Jessica Pannell, 35, Connie’s daughter, said at the parole hearing, “She had 23 years to lie, to hide the evidence, and to go on with her life when she could have turned herself in.”

Lazarus said that she had been afraid of being discovered when a parole commissioner questioned her about why she had not turned herself in, particularly since she had taken an oath as a law enforcement official, Pannell

The parole panel’s ruling is not final. The entire board will review it in 120 days, and the governor will have 30 days to comment on decisions that have been made.

A request for comment from Lazarus’s attorney was not answered.

According to a spokesman for the California Department of Corrections and Rehabilitation, which is in charge of the Board of Parole Hearings, Lazarus was appearing before the parole board for the first time on November 16.

According to the spokesperson, Mary Xjimenez, she was arrested in 2009 and was given more than four years of pre-sentencing credit for time served while awaiting trial.

According to Xjimenez, if Lazarus’ parole is approved, she won’t be released before July of next year, which is when she is at least eligible for parole.

Governor Gavin Newsom of California’s office said through a spokesman that the case had not yet reached his desk.

“If so, a thorough review will be conducted,” the representative stated.

Pannell recalled that the presiding commissioner had stated at the start of the November hearing that Lazarus was citing a 2018 California law designed to change the way the criminal justice system handles offenders who were under 26 at the time of their crimes.

The statute refers to rulings from state and federal high courts that examined data demonstrating that a person’s behavior control-related brain regions do not fully develop until their mid-to late-20s. With very few exceptions, those who fit the requirements “are required to have a meaningful opportunity for parole during their natural life,” as stated in California law.

When Lazarus killed Sherri, she was a junior police officer who was almost 26 years old.

Connie believes that Lazarus’s case defies the law because he has completed the police academy and been deemed fit and capable enough to carry a gun.

“But she’s still able to fulfill this prerequisite for an early release?

” stated Connie.

Requests for comments from the Department of Corrections were not answered.

Just a few months prior to her death, Sherri wed the ex-boyfriend of Lazarus.

The prosecution contended that Lazarus’s murder of Sherri was motivated by jealousy. Her sister remembered Sherri as loving, kind, intelligent, and driven—she had skipped two grades and enrolled in Loma Linda University at the age of sixteen.

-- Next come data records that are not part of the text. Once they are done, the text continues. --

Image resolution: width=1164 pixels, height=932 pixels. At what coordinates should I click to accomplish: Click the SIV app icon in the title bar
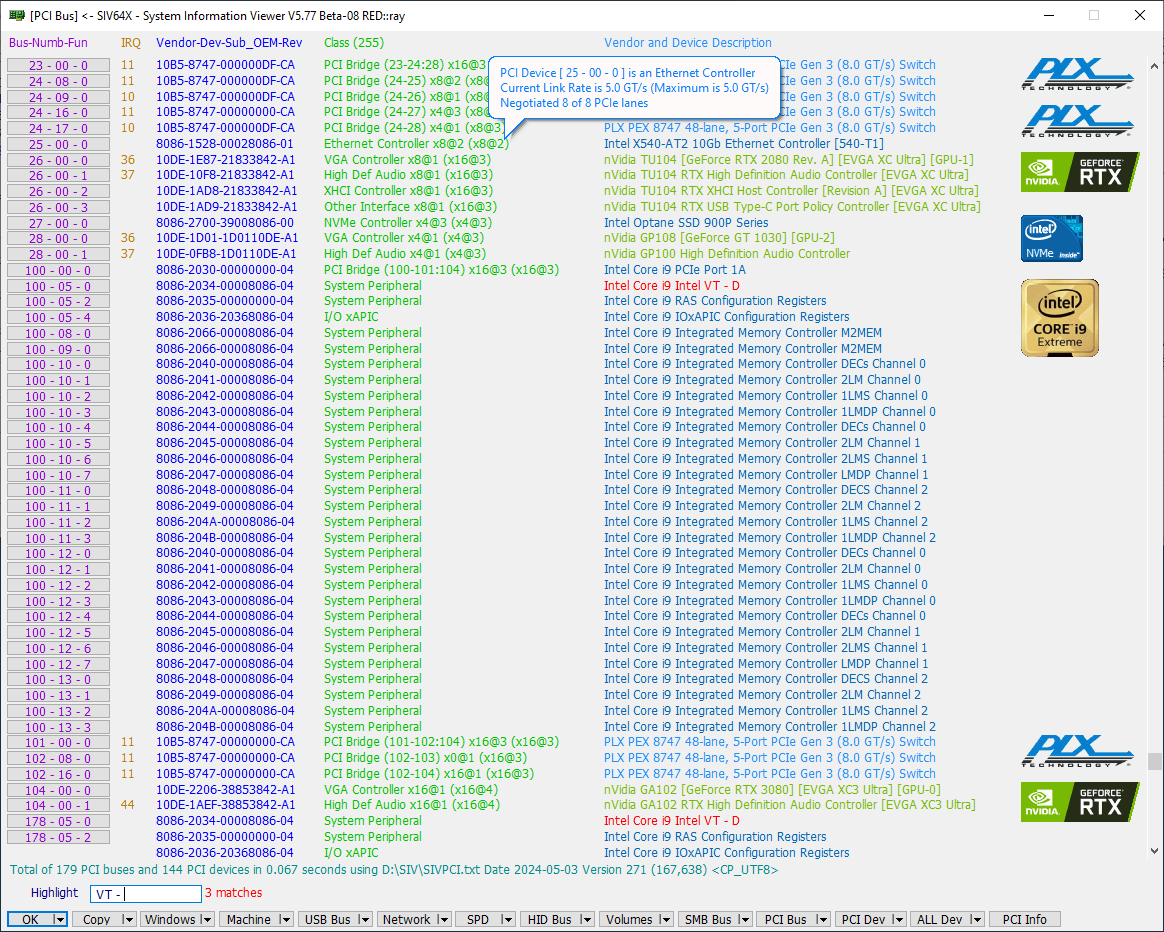pyautogui.click(x=15, y=15)
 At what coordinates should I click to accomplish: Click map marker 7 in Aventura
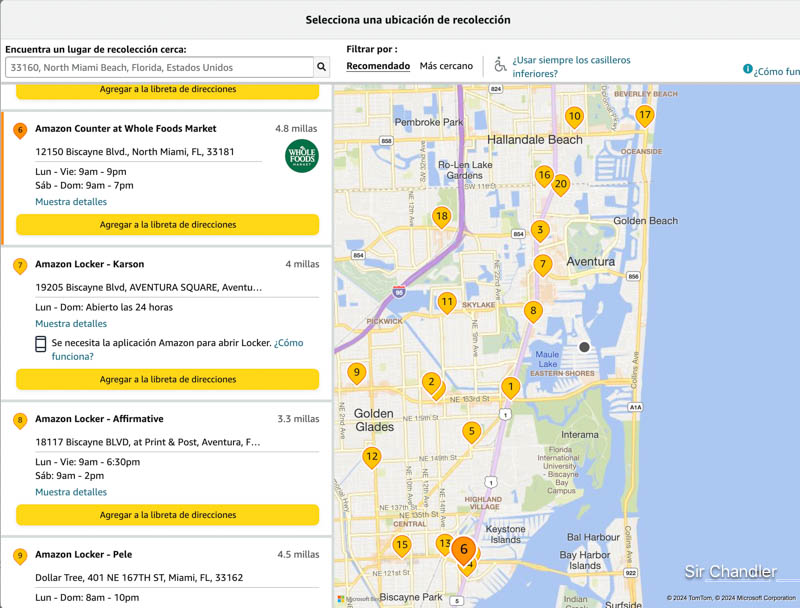(543, 265)
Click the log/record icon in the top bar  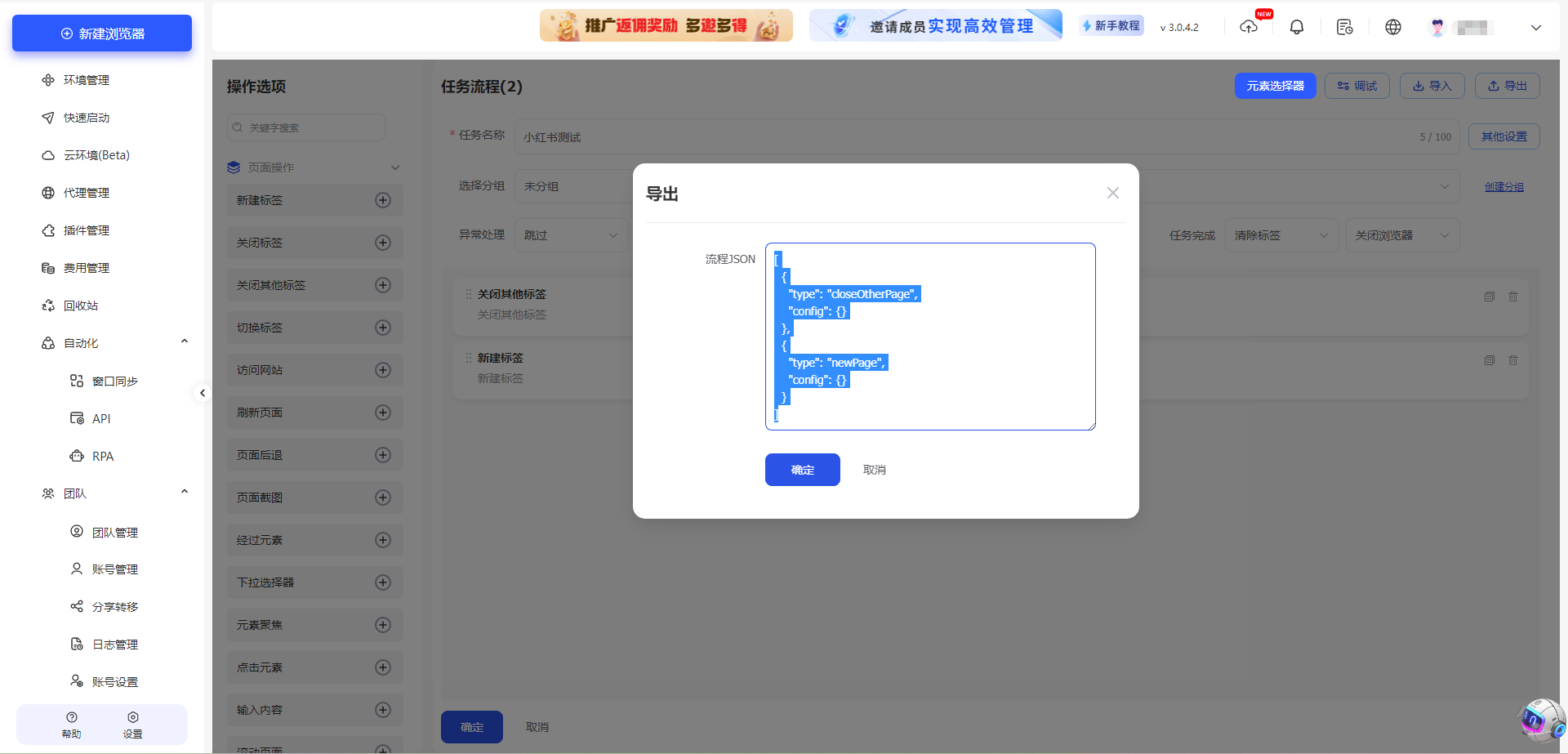1345,27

At first, LAPD investigators claimed that Sherri was killed in an attempted burglary; however, her family had long suspected Lazarus was responsible for the murder and encouraged them to look into her.

When the case was reopened in 2009, detectives from the department’s homicide unit compared a sample of DNA recovered from a bite mark on Sherri’s left shoulder to another sample that had been surreptitiously taken from Lazarus’ soda straw.

Lazarus was detained and accused of murder after the samples were found to match.

During a trial that lasted almost a month, Lazarus’s attorney claimed that the DNA evidence had been tampered with. She refuted the accusations, telling the investigators that she couldn’t believe they were putting her under such duress.